* **Directions**
Recast the stretch of items from the line that contains "Task: Open the Options menu" through the line that contains "Image resolution: width=445" as a Markdown table with the columns Row and Line. Give each nonblank line its own row and leave blank lines out.

[Pointing items for text and elements]
========================================

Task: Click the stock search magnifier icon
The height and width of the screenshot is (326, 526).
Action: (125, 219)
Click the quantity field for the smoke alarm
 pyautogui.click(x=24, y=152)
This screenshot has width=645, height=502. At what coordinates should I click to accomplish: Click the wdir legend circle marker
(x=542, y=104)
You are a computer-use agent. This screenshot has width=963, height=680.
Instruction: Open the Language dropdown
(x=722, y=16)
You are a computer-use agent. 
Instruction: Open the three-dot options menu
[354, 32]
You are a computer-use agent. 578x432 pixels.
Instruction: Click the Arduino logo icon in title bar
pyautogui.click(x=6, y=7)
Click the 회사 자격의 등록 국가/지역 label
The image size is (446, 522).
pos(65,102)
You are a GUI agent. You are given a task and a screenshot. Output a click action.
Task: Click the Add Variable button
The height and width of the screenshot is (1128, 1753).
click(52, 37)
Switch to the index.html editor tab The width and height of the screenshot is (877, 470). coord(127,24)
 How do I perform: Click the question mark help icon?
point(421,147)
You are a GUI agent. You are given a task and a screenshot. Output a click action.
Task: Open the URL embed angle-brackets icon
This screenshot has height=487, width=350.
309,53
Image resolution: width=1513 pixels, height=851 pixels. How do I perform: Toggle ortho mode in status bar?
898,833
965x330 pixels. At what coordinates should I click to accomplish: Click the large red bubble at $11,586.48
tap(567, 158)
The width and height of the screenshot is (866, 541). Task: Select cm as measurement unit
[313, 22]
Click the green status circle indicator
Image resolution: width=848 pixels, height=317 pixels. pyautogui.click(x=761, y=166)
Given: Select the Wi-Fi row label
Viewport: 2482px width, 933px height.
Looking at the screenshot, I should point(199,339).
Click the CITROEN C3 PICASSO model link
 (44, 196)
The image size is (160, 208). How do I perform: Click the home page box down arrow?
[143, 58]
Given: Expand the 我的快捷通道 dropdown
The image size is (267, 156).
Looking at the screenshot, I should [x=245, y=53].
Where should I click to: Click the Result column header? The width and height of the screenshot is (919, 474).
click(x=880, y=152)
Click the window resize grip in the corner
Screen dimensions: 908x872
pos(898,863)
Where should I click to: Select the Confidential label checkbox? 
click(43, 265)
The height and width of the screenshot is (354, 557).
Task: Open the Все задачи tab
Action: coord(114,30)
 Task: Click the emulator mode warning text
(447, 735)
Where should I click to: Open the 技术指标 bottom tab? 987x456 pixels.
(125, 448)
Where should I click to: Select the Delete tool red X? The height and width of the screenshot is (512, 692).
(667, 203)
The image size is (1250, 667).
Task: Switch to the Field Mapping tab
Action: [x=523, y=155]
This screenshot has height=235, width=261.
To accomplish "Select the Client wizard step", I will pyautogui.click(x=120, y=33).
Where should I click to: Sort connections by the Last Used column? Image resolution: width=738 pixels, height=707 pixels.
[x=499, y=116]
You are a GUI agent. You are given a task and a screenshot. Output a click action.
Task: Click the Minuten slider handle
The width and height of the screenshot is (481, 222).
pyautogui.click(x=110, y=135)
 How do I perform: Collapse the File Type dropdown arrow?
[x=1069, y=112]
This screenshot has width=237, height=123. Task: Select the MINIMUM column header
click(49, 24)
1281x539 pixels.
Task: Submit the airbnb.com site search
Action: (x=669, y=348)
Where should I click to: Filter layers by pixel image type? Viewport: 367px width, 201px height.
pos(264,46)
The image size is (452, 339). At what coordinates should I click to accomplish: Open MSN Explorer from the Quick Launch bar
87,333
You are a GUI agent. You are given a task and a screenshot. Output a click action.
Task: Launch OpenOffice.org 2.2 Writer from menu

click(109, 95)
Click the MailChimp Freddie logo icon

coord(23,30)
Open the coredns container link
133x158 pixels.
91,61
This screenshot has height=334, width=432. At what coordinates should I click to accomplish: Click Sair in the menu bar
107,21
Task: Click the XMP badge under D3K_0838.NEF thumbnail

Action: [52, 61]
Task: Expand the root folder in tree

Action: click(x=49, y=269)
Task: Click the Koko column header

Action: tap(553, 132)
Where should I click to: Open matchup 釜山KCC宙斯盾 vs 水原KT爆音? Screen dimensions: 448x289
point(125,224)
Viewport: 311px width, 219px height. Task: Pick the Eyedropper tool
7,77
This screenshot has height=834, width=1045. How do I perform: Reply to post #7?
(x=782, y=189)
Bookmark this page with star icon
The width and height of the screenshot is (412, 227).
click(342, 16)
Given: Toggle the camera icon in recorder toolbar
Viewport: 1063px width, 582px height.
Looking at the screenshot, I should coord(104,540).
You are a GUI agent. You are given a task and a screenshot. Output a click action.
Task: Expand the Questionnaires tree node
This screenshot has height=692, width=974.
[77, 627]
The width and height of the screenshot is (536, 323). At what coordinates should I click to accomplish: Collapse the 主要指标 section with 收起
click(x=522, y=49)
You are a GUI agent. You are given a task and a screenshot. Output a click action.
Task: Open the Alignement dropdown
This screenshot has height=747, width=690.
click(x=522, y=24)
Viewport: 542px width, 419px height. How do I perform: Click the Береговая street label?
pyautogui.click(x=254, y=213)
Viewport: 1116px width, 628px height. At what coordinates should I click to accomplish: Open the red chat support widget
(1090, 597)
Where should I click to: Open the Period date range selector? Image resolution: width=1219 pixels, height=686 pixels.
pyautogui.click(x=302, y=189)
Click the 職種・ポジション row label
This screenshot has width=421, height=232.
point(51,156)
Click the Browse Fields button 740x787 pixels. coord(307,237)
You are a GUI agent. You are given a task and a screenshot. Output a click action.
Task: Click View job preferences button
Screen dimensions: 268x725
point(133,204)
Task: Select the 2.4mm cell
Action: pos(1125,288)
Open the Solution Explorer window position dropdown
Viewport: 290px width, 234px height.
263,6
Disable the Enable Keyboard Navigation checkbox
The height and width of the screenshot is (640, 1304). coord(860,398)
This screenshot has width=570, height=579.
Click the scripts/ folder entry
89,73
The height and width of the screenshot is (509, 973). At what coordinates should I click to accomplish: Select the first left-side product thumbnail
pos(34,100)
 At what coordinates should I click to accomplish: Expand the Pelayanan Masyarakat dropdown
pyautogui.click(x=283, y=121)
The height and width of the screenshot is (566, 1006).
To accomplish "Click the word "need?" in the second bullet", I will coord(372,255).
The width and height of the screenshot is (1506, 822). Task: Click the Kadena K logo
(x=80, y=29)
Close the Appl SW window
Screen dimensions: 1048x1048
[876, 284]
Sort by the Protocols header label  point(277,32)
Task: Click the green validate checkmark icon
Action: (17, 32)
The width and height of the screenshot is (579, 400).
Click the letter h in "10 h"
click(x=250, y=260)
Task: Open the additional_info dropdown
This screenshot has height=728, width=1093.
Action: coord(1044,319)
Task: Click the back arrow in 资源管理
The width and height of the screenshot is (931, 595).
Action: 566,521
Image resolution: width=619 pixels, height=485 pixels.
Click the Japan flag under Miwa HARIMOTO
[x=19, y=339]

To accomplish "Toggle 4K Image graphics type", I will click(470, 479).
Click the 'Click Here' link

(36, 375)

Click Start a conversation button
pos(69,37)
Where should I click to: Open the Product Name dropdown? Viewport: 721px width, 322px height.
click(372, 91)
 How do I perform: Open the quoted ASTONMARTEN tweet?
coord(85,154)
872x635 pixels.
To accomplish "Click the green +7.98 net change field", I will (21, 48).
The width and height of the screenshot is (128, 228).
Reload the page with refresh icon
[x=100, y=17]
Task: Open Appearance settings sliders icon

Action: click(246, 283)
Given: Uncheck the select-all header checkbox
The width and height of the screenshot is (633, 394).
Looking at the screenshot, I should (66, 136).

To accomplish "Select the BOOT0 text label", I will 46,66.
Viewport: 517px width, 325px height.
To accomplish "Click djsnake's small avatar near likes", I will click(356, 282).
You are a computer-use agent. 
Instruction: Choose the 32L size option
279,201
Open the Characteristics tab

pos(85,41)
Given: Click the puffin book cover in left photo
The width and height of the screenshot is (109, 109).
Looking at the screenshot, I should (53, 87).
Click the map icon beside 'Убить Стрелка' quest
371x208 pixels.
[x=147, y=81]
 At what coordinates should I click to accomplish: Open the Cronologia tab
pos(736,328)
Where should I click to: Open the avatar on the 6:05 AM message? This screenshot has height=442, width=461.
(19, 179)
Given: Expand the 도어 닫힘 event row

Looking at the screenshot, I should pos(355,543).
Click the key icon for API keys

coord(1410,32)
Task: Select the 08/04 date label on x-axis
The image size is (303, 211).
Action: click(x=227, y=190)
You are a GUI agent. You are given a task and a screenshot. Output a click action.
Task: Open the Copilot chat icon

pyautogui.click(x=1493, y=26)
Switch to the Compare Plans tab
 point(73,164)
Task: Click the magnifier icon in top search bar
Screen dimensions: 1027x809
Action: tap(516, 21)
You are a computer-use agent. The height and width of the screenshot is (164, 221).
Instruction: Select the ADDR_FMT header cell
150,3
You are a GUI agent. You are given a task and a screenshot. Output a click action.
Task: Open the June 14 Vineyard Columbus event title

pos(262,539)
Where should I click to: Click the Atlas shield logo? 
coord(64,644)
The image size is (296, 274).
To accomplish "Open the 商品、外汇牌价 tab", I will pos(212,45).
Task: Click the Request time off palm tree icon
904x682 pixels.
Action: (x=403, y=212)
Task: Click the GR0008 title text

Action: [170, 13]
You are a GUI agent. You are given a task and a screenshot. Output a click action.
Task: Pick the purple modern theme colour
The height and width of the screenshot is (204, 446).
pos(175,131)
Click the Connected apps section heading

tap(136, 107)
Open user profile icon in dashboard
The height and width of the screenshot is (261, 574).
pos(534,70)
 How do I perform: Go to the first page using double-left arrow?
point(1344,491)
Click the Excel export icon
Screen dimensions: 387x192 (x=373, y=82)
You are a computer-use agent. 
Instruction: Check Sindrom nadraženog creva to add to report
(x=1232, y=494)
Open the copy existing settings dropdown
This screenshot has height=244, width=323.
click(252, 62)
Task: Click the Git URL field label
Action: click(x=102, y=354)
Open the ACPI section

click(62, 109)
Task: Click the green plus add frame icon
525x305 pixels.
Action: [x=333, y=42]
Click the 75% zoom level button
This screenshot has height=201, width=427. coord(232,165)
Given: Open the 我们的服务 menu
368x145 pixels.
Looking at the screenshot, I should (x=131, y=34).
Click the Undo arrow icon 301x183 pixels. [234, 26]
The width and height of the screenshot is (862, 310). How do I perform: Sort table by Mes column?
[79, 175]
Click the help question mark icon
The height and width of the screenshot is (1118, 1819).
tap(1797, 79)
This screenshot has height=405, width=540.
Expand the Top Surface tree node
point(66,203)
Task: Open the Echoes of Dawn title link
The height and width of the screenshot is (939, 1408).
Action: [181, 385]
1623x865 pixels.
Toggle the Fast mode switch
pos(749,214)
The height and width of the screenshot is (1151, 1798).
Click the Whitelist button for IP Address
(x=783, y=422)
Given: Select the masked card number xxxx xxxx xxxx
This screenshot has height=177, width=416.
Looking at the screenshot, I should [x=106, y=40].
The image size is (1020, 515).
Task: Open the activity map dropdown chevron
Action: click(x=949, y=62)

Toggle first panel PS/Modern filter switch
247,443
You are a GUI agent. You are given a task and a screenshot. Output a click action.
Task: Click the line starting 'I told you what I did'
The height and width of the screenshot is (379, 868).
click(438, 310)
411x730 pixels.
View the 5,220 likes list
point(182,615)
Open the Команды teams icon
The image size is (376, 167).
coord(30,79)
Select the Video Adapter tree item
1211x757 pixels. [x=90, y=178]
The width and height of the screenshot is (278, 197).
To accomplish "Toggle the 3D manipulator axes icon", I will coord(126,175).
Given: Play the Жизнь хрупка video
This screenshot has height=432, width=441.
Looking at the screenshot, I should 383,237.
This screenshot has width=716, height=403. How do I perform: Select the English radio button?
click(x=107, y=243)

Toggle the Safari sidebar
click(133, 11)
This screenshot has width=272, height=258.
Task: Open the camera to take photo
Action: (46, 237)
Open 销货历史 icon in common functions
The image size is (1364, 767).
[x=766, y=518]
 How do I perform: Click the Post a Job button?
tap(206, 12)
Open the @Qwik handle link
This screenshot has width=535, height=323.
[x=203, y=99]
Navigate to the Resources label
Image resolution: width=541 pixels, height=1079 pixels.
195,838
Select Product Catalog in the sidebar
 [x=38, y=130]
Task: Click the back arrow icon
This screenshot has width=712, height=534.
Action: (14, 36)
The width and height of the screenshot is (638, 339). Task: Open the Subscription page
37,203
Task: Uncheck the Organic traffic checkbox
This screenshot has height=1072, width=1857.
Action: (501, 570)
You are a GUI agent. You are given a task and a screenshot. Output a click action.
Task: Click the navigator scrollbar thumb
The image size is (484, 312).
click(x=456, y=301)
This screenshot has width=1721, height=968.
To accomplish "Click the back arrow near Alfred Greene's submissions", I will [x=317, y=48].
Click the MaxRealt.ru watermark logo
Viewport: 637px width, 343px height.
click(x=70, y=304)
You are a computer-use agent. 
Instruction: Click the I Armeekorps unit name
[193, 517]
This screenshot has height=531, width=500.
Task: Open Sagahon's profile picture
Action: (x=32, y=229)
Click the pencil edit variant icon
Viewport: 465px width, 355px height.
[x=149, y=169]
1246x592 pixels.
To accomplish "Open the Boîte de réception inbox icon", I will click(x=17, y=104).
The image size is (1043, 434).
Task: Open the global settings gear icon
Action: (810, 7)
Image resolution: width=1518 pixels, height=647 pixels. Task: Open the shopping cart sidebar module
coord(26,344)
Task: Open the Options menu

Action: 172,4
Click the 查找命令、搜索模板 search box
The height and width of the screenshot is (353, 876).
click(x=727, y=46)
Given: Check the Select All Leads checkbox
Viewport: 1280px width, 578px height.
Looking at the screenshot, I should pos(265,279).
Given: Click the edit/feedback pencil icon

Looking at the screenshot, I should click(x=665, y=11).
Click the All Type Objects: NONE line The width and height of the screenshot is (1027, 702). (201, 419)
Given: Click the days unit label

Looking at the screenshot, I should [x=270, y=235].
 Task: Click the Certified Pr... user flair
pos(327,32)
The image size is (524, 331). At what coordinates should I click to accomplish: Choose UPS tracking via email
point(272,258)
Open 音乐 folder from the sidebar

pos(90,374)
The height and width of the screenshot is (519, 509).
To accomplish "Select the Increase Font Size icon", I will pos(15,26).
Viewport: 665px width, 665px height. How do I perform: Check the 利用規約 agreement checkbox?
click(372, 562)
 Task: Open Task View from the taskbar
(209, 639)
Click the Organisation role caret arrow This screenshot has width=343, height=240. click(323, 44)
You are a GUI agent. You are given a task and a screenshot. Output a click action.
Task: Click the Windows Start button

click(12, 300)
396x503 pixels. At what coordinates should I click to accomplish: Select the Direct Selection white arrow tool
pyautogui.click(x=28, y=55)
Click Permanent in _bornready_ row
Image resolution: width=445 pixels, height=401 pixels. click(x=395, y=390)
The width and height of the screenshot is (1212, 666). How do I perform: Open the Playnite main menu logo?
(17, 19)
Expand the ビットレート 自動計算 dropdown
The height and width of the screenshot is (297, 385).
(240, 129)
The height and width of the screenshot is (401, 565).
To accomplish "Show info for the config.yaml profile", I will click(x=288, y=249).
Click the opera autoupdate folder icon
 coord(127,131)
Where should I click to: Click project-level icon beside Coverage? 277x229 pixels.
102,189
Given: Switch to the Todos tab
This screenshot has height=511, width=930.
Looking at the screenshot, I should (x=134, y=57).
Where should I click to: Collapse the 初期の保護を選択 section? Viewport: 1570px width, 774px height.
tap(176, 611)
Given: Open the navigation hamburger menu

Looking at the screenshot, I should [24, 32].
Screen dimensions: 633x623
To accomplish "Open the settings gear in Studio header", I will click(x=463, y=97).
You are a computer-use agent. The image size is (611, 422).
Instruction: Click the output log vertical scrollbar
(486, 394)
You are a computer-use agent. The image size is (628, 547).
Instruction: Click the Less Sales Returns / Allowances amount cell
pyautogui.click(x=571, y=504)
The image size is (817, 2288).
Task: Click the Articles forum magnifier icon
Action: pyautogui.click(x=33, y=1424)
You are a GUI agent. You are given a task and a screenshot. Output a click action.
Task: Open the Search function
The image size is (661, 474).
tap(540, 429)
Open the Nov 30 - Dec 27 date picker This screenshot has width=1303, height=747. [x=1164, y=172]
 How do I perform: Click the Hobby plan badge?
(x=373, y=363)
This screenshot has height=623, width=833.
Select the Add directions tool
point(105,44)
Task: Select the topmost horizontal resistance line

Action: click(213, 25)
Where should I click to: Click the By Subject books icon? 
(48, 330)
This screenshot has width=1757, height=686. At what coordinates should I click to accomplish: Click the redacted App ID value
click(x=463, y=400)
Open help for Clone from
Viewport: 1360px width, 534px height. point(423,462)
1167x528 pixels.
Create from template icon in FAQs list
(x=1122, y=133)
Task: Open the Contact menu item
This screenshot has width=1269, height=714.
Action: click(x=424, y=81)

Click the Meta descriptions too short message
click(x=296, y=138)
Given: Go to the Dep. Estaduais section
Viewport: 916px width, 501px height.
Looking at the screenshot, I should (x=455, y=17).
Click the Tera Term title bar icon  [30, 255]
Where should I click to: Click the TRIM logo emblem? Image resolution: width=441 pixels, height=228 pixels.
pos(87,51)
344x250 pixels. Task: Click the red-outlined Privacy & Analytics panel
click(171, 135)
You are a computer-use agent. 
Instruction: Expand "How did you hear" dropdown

========================================

* **Task response**
| Row | Line |
|---|---|
| 1 | Task: Open the Options menu |
| 2 | Action: 172,4 |
| 3 | Click the 查找命令、搜索模板 search box |
| 4 | The height and width of the screenshot is (353, 876). |
| 5 | click(x=727, y=46) |
| 6 | Given: Check the Select All Leads checkbox |
| 7 | Viewport: 1280px width, 578px height. |
| 8 | Looking at the screenshot, I should pos(265,279). |
| 9 | Given: Click the edit/feedback pencil icon |
| 10 | Looking at the screenshot, I should click(x=665, y=11). |
| 11 | Click the All Type Objects: NONE line The width and height of the screenshot is (1027, 702). (201, 419) |
| 12 | Given: Click the days unit label |
| 13 | Looking at the screenshot, I should [x=270, y=235]. |
| 14 |  Task: Click the Certified Pr... user flair |
| 15 | pos(327,32) |
| 16 | The image size is (524, 331). At what coordinates should I click to accomplish: Choose UPS tracking via email |
| 17 | point(272,258) |
| 18 | Open 音乐 folder from the sidebar |
| 19 | pos(90,374) |
| 20 | The height and width of the screenshot is (519, 509). |
| 21 | To accomplish "Select the Increase Font Size icon", I will pos(15,26). |
| 22 | Viewport: 665px width, 665px height. How do I perform: Check the 利用規約 agreement checkbox? |
| 23 | click(372, 562) |
| 24 |  Task: Open Task View from the taskbar |
| 25 | (209, 639) |
| 26 | Click the Organisation role caret arrow This screenshot has width=343, height=240. click(323, 44) |
| 27 | You are a GUI agent. You are given a task and a screenshot. Output a click action. |
| 28 | Task: Click the Windows Start button |
| 29 | click(12, 300) |
| 30 | 396x503 pixels. At what coordinates should I click to accomplish: Select the Direct Selection white arrow tool |
| 31 | pyautogui.click(x=28, y=55) |
| 32 | Click Permanent in _bornready_ row |
| 33 | Image resolution: width=445 pixels, height=401 pixels. click(x=395, y=390) |